# Task details:
Set down exactly, and only, the lines from the one with "Viewport: 1456px width, 831px height." to the final line of the entries, both included.
== == ==
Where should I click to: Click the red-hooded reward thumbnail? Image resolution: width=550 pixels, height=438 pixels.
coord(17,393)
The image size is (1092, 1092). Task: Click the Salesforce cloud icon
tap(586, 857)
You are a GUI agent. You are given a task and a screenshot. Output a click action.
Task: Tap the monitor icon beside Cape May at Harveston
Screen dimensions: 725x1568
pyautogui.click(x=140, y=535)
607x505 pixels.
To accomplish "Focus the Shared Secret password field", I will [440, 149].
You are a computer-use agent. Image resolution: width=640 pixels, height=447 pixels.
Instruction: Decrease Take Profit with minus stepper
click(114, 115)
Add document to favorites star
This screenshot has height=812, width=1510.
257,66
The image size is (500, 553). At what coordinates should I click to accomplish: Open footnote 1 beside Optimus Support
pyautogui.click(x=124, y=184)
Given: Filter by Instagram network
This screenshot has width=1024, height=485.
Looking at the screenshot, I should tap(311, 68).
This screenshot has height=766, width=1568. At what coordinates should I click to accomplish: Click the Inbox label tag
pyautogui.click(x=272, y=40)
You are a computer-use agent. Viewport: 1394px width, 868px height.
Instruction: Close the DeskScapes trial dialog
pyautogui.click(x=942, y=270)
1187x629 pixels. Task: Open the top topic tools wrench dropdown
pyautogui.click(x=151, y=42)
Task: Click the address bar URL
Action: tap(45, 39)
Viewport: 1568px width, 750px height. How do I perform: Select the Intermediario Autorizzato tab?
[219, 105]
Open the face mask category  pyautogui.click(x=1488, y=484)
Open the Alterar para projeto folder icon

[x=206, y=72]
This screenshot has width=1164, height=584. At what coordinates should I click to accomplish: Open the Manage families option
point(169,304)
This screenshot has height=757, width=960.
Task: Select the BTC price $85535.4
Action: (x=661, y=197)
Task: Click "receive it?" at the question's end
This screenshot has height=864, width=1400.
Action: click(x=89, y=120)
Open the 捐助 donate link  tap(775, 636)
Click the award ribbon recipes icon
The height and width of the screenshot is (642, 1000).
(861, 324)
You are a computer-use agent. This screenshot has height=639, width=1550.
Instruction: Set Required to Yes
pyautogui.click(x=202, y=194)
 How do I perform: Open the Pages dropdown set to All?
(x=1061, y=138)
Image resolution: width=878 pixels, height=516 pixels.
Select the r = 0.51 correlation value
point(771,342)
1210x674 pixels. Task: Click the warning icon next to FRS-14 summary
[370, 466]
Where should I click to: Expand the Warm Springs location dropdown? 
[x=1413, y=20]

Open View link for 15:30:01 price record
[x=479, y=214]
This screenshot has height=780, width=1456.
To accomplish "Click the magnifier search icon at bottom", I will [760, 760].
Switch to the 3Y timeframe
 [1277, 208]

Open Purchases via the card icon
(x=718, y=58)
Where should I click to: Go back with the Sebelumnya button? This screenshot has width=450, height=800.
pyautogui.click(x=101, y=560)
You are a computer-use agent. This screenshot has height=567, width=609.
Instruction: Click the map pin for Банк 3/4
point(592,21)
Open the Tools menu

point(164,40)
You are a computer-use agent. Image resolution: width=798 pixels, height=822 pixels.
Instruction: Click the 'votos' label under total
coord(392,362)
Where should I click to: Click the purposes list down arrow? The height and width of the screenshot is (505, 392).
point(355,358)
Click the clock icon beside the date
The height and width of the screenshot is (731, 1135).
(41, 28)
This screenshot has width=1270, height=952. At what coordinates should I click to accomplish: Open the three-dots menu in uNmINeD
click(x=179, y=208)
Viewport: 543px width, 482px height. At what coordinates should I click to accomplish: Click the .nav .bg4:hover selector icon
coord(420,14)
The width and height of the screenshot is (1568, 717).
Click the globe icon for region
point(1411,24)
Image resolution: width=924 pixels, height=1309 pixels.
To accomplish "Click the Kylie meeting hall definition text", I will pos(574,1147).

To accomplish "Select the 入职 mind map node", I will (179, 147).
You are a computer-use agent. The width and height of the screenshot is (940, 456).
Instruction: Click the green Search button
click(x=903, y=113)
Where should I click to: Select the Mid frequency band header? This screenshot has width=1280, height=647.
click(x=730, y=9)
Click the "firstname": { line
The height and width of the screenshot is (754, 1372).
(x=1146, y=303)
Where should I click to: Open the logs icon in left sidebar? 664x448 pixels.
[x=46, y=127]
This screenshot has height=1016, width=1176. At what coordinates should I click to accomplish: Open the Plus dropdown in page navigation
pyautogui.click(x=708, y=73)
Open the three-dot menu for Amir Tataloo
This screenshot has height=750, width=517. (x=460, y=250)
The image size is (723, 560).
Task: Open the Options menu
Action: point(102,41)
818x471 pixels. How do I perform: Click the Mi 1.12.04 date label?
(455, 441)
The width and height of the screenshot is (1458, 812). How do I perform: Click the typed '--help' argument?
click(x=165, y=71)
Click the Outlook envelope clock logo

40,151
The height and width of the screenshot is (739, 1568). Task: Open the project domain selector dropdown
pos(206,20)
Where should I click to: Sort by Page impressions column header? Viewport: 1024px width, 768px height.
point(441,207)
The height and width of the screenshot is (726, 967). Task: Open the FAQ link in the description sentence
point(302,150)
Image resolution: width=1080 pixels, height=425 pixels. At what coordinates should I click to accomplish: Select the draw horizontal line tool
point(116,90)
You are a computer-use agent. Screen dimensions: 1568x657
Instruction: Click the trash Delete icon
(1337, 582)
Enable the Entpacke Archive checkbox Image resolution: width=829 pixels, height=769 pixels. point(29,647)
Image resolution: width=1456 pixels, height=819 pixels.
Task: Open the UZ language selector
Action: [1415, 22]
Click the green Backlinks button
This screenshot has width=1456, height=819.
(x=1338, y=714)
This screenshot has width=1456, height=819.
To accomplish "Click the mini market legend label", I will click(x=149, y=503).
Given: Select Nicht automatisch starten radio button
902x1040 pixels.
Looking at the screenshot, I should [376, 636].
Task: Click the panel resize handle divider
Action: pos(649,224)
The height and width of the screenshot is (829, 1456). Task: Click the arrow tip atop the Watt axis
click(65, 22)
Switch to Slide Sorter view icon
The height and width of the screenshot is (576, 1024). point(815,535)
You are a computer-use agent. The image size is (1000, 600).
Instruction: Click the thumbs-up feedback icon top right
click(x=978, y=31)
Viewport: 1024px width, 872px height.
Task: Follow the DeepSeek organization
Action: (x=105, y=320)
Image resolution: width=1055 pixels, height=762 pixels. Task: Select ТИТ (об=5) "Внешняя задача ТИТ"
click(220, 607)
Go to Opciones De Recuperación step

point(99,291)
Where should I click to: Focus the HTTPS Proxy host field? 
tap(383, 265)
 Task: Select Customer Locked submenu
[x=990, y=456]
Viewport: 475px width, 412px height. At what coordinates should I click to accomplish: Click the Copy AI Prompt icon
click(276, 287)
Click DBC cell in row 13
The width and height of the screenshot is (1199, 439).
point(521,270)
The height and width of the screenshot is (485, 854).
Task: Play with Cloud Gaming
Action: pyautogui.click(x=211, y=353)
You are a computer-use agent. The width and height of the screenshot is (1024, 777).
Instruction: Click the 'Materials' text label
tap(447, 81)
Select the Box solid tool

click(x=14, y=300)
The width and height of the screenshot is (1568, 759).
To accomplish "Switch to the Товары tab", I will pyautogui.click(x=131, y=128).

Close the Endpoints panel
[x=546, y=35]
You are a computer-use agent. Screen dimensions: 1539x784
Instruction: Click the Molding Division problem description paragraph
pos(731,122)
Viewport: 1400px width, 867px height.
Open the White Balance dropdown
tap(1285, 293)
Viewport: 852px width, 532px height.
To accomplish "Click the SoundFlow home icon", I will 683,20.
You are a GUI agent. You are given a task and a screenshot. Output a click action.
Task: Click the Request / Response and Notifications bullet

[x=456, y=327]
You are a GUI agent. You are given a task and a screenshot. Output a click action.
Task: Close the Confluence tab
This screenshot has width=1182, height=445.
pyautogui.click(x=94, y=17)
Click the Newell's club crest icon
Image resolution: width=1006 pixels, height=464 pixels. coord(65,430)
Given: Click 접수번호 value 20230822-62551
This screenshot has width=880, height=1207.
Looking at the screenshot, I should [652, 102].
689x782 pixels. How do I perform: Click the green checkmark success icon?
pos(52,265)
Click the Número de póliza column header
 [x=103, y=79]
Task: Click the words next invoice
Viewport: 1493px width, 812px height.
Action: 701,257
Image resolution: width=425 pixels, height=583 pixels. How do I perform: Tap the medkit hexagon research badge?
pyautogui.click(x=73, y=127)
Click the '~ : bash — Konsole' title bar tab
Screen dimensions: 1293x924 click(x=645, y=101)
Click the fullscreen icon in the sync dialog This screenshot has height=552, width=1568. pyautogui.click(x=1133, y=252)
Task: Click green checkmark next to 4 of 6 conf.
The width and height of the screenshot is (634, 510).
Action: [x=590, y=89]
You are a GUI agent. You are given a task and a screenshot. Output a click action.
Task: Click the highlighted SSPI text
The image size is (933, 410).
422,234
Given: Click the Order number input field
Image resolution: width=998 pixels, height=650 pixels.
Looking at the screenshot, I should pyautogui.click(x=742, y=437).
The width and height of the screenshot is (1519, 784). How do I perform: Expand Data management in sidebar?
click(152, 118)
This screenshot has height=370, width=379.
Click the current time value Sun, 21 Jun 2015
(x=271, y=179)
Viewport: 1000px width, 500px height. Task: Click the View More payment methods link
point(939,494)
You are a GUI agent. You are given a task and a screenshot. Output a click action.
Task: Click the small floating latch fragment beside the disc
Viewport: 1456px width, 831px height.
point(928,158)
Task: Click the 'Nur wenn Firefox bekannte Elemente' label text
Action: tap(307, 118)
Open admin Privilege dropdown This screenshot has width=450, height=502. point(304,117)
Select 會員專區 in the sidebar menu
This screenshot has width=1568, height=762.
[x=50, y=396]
== == ==
# Task response:
Viewport: 1456px width, 831px height.
point(928,158)
Task: Click the 'Nur wenn Firefox bekannte Elemente' label text
Action: tap(307, 118)
Open admin Privilege dropdown This screenshot has width=450, height=502. point(304,117)
Select 會員專區 in the sidebar menu
This screenshot has width=1568, height=762.
[x=50, y=396]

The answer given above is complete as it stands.